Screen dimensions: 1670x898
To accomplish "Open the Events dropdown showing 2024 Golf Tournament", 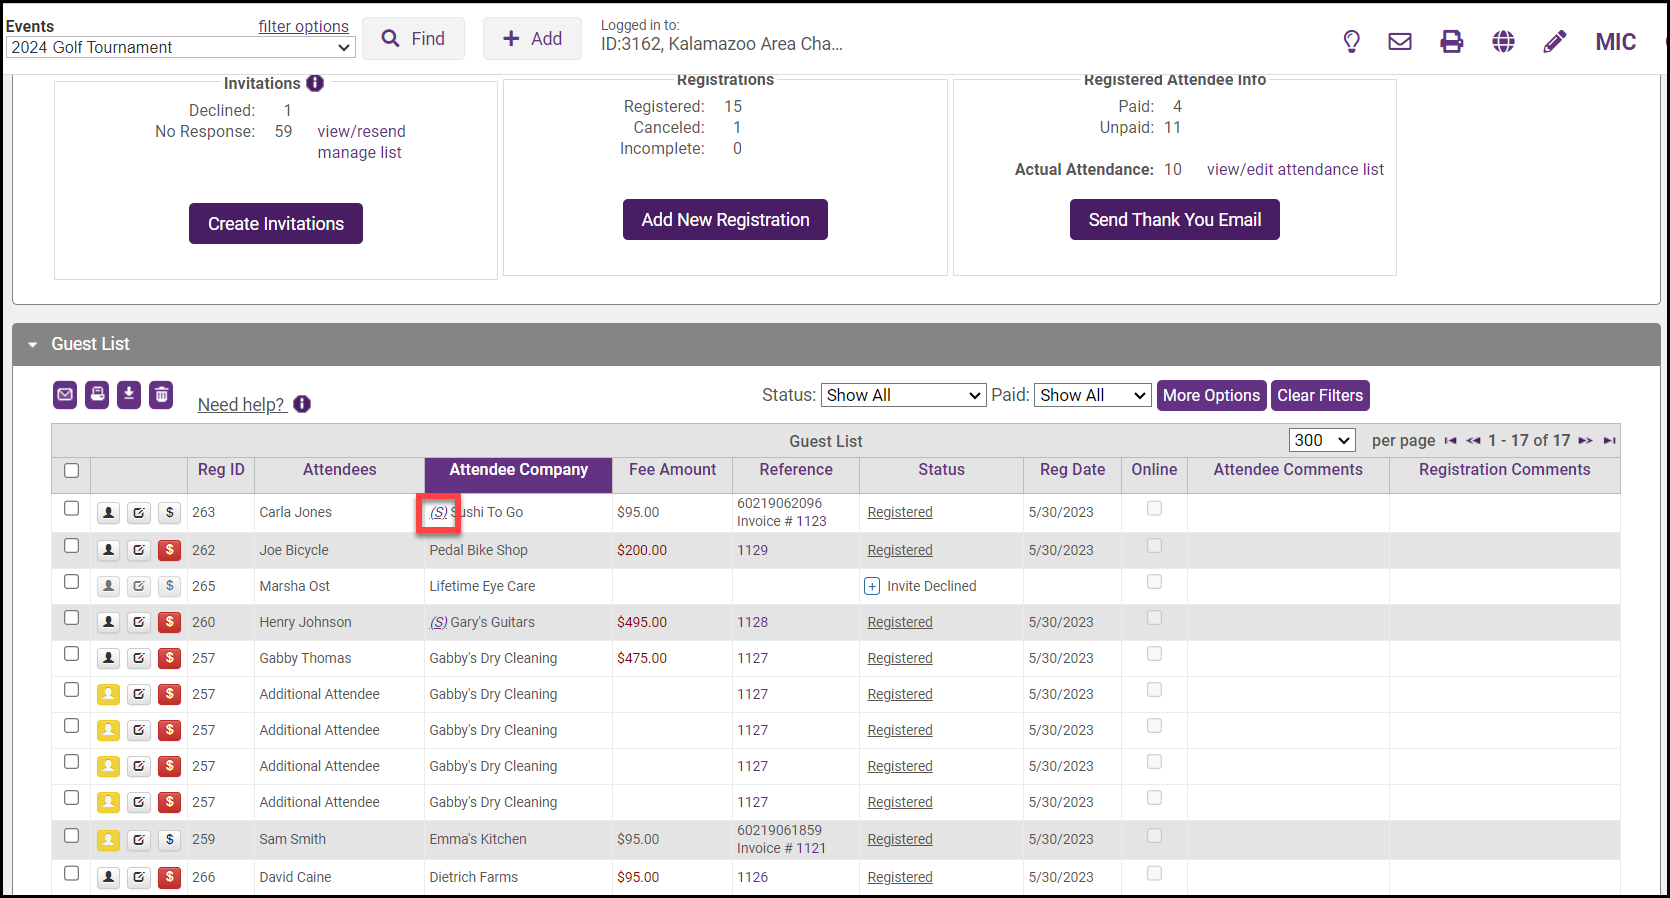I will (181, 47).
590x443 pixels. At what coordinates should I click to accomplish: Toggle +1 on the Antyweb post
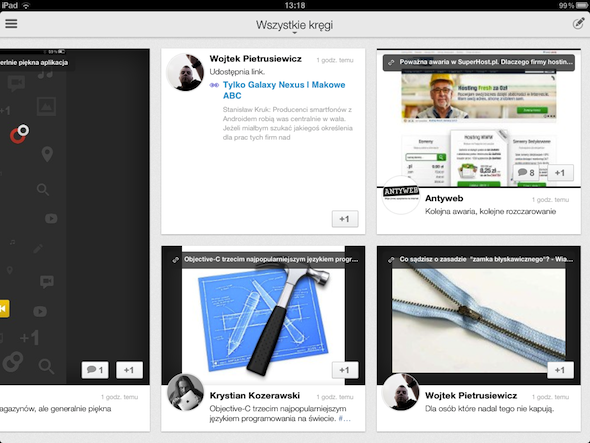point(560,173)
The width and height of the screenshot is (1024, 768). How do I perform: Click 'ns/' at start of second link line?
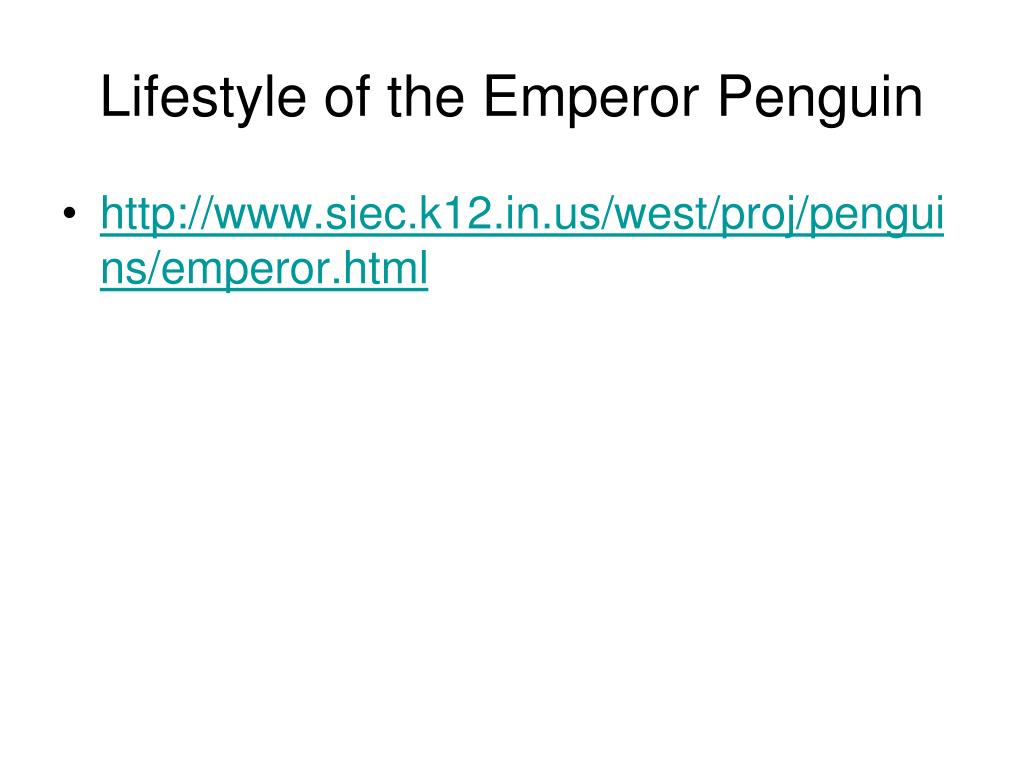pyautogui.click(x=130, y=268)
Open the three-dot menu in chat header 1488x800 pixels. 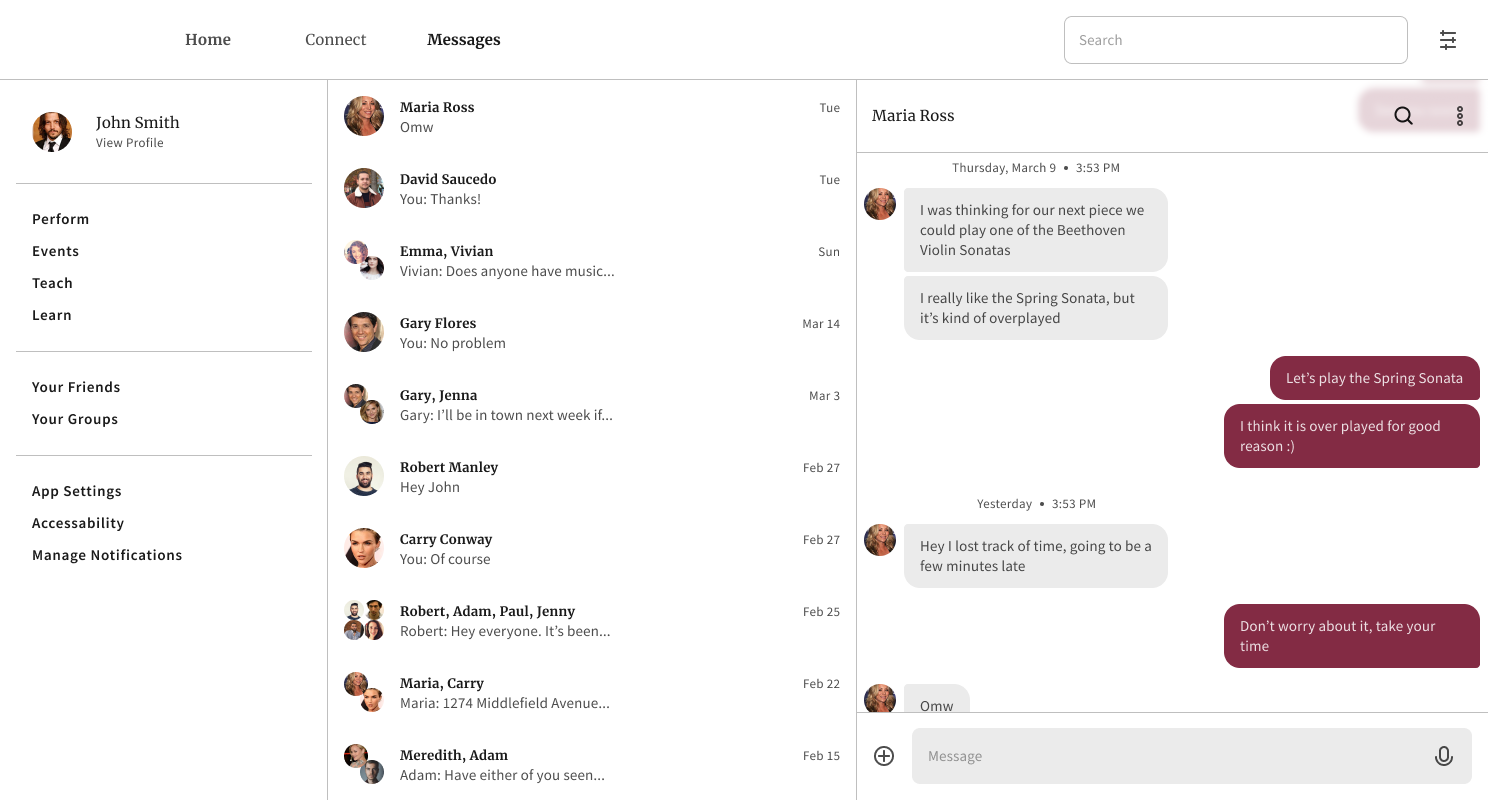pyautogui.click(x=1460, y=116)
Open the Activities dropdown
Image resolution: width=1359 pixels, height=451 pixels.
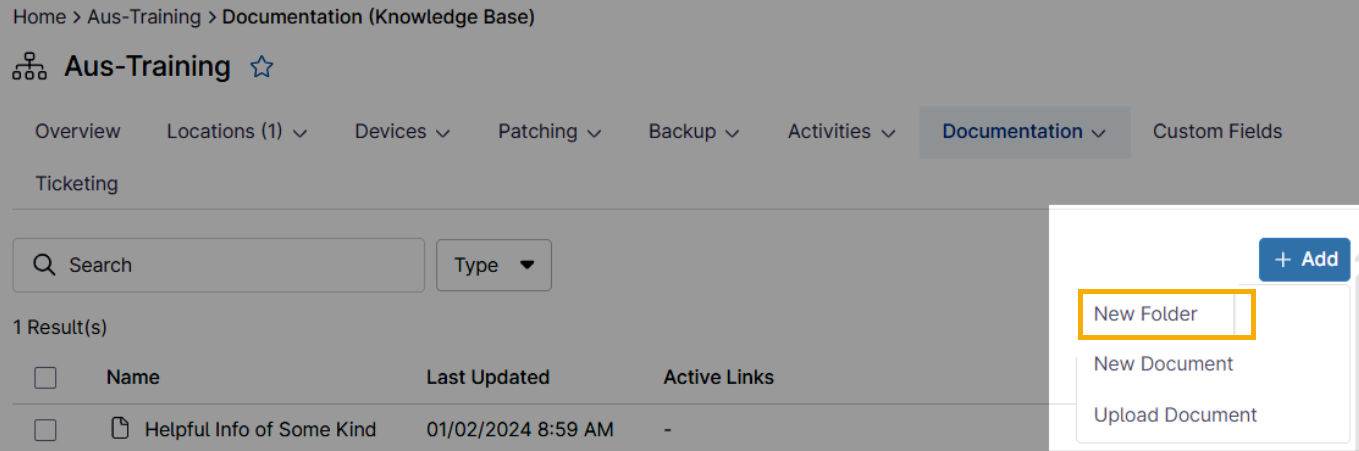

==============================

AIM OF THE TASK
Produce an exact copy of the lines from the line containing "Open the Activities dropdown" to the end of the material, both ends included, and omit every picture.

WORKED SOLUTION
Open the Activities dropdown
Image resolution: width=1359 pixels, height=451 pixels.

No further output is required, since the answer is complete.